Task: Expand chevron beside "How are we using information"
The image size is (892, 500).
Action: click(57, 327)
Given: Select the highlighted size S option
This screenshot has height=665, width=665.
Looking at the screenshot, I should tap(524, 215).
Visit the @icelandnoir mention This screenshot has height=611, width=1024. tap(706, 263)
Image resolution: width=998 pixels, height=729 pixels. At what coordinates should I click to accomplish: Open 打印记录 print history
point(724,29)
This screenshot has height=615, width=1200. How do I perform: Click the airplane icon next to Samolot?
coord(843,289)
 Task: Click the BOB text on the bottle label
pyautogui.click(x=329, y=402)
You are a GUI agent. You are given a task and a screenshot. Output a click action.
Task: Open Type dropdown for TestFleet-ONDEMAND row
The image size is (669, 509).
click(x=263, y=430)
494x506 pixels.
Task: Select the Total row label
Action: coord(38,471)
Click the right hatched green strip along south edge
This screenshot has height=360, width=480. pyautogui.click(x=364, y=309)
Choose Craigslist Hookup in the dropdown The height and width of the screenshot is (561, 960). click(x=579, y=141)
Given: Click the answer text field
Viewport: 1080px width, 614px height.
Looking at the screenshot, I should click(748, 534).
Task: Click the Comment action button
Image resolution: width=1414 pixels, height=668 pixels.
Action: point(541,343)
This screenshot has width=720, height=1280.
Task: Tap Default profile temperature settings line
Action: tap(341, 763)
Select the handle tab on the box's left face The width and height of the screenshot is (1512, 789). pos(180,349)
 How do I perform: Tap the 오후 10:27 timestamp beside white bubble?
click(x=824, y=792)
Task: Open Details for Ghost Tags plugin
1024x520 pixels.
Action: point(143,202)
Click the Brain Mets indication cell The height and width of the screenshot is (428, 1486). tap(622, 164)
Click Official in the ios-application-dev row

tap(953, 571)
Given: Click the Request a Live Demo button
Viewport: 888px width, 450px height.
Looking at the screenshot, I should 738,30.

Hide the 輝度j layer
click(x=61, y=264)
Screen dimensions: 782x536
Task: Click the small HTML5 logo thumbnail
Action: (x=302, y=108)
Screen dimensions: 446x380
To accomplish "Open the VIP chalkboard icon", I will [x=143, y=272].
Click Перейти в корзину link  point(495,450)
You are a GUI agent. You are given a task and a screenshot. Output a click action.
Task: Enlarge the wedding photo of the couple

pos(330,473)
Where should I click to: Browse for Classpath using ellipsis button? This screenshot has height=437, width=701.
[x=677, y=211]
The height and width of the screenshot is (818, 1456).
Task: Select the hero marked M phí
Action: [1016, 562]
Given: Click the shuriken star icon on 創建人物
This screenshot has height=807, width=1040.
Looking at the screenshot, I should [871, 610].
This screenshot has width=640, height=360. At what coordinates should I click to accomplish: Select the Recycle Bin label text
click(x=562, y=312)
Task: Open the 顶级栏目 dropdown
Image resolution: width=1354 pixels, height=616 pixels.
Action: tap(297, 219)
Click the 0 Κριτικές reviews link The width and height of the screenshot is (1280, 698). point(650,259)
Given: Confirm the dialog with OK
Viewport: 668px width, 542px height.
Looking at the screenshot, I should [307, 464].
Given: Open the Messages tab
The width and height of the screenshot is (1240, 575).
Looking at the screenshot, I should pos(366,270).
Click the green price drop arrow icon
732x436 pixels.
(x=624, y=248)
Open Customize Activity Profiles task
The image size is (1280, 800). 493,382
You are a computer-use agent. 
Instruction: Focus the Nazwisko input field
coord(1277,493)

^^^^^^^^^^^^^^^^

◆ **Activity**
Look above for the line with "Select the handle" and the line with "Given: Open the Messages tab", and reproduce exactly those two lines plus every line between, nothing more.

◆ **Finished exercise**
Select the handle tab on the box's left face The width and height of the screenshot is (1512, 789). pos(180,349)
 How do I perform: Tap the 오후 10:27 timestamp beside white bubble?
click(x=824, y=792)
Task: Open Details for Ghost Tags plugin
1024x520 pixels.
Action: point(143,202)
Click the Brain Mets indication cell The height and width of the screenshot is (428, 1486). tap(622, 164)
Click Official in the ios-application-dev row

tap(953, 571)
Given: Click the Request a Live Demo button
Viewport: 888px width, 450px height.
Looking at the screenshot, I should 738,30.

Hide the 輝度j layer
click(x=61, y=264)
Screen dimensions: 782x536
Task: Click the small HTML5 logo thumbnail
Action: (x=302, y=108)
Screen dimensions: 446x380
To accomplish "Open the VIP chalkboard icon", I will [x=143, y=272].
Click Перейти в корзину link  point(495,450)
You are a GUI agent. You are given a task and a screenshot. Output a click action.
Task: Enlarge the wedding photo of the couple

pos(330,473)
Where should I click to: Browse for Classpath using ellipsis button? This screenshot has height=437, width=701.
[x=677, y=211]
The height and width of the screenshot is (818, 1456).
Task: Select the hero marked M phí
Action: [1016, 562]
Given: Click the shuriken star icon on 創建人物
This screenshot has height=807, width=1040.
Looking at the screenshot, I should [871, 610].
This screenshot has width=640, height=360. At what coordinates should I click to accomplish: Select the Recycle Bin label text
click(x=562, y=312)
Task: Open the 顶级栏目 dropdown
Image resolution: width=1354 pixels, height=616 pixels.
Action: tap(297, 219)
Click the 0 Κριτικές reviews link The width and height of the screenshot is (1280, 698). point(650,259)
Given: Confirm the dialog with OK
Viewport: 668px width, 542px height.
Looking at the screenshot, I should [307, 464].
Given: Open the Messages tab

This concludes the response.